# Activity
Starting at the line that contains "The image size is (729, 453).", return every line down to the end of the records below, exactly as written.

# Supplied information
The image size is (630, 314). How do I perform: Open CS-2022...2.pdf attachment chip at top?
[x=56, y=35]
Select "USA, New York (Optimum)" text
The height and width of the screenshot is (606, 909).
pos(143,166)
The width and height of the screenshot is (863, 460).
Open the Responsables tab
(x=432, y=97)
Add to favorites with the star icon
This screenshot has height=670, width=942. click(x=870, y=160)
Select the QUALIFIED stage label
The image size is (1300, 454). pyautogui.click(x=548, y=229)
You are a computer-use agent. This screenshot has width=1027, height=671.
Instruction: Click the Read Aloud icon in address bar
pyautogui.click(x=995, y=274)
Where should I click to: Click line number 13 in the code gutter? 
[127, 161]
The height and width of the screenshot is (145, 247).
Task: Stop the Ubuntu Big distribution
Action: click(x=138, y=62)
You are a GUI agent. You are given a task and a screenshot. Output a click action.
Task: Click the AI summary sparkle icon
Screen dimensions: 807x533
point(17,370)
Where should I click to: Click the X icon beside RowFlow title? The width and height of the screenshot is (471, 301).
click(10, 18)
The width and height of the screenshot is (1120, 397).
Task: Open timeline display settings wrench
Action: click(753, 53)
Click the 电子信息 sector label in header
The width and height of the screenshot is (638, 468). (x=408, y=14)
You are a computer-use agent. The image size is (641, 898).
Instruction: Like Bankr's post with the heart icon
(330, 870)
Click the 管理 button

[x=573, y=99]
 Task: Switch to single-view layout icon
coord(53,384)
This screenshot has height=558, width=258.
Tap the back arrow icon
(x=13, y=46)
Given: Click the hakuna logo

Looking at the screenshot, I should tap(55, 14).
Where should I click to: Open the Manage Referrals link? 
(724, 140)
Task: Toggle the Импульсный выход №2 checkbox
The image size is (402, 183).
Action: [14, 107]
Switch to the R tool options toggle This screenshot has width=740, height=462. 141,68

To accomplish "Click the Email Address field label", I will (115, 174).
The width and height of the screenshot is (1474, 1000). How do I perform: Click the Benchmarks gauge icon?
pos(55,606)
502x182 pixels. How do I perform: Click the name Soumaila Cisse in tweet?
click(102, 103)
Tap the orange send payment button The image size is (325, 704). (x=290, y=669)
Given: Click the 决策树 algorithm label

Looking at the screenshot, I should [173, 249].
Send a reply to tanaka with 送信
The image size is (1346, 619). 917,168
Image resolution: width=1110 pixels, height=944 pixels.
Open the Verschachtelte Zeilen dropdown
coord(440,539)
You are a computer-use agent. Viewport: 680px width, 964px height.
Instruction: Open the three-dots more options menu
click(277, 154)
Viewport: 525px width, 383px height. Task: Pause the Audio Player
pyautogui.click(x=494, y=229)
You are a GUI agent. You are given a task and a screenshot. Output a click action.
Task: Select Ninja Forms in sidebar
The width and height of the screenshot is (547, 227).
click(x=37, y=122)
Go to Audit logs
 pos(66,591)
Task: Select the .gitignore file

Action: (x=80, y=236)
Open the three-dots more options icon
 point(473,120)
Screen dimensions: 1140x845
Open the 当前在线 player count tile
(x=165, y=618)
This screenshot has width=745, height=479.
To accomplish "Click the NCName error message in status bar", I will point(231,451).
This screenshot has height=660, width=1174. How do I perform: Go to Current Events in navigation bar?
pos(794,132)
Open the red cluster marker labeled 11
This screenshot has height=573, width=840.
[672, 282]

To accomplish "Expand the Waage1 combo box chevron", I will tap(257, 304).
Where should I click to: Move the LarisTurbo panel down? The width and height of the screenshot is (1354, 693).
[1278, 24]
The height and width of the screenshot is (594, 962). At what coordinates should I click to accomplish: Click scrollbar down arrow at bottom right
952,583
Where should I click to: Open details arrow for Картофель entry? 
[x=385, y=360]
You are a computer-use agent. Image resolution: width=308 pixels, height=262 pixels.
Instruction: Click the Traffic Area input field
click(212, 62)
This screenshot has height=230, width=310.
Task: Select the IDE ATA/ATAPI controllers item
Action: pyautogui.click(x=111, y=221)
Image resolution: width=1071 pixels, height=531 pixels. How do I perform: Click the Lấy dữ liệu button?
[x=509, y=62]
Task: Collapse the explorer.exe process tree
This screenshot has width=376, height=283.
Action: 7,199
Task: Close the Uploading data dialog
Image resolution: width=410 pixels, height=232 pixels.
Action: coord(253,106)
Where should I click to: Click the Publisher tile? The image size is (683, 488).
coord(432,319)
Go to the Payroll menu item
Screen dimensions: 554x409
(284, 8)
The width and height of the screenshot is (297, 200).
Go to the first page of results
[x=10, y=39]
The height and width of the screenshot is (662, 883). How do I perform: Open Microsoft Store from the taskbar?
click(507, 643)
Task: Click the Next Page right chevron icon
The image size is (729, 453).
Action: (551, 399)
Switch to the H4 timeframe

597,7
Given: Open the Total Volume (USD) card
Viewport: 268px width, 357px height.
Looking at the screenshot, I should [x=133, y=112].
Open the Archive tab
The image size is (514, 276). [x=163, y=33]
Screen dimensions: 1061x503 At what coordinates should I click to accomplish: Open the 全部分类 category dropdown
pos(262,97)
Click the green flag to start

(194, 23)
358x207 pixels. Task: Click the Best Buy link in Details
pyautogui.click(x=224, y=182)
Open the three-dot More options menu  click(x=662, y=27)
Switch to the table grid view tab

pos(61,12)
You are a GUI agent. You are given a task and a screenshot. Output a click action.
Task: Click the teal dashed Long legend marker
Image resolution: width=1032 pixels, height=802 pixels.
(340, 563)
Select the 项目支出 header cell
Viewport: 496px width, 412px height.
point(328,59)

# Reply to the task
The image size is (729, 453).
Action: (551, 399)
Switch to the H4 timeframe

597,7
Given: Open the Total Volume (USD) card
Viewport: 268px width, 357px height.
Looking at the screenshot, I should [x=133, y=112].
Open the Archive tab
The image size is (514, 276). [x=163, y=33]
Screen dimensions: 1061x503 At what coordinates should I click to accomplish: Open the 全部分类 category dropdown
pos(262,97)
Click the green flag to start

(194, 23)
358x207 pixels. Task: Click the Best Buy link in Details
pyautogui.click(x=224, y=182)
Open the three-dot More options menu  click(x=662, y=27)
Switch to the table grid view tab

pos(61,12)
You are a GUI agent. You are given a task and a screenshot. Output a click action.
Task: Click the teal dashed Long legend marker
Image resolution: width=1032 pixels, height=802 pixels.
(340, 563)
Select the 项目支出 header cell
Viewport: 496px width, 412px height.
point(328,59)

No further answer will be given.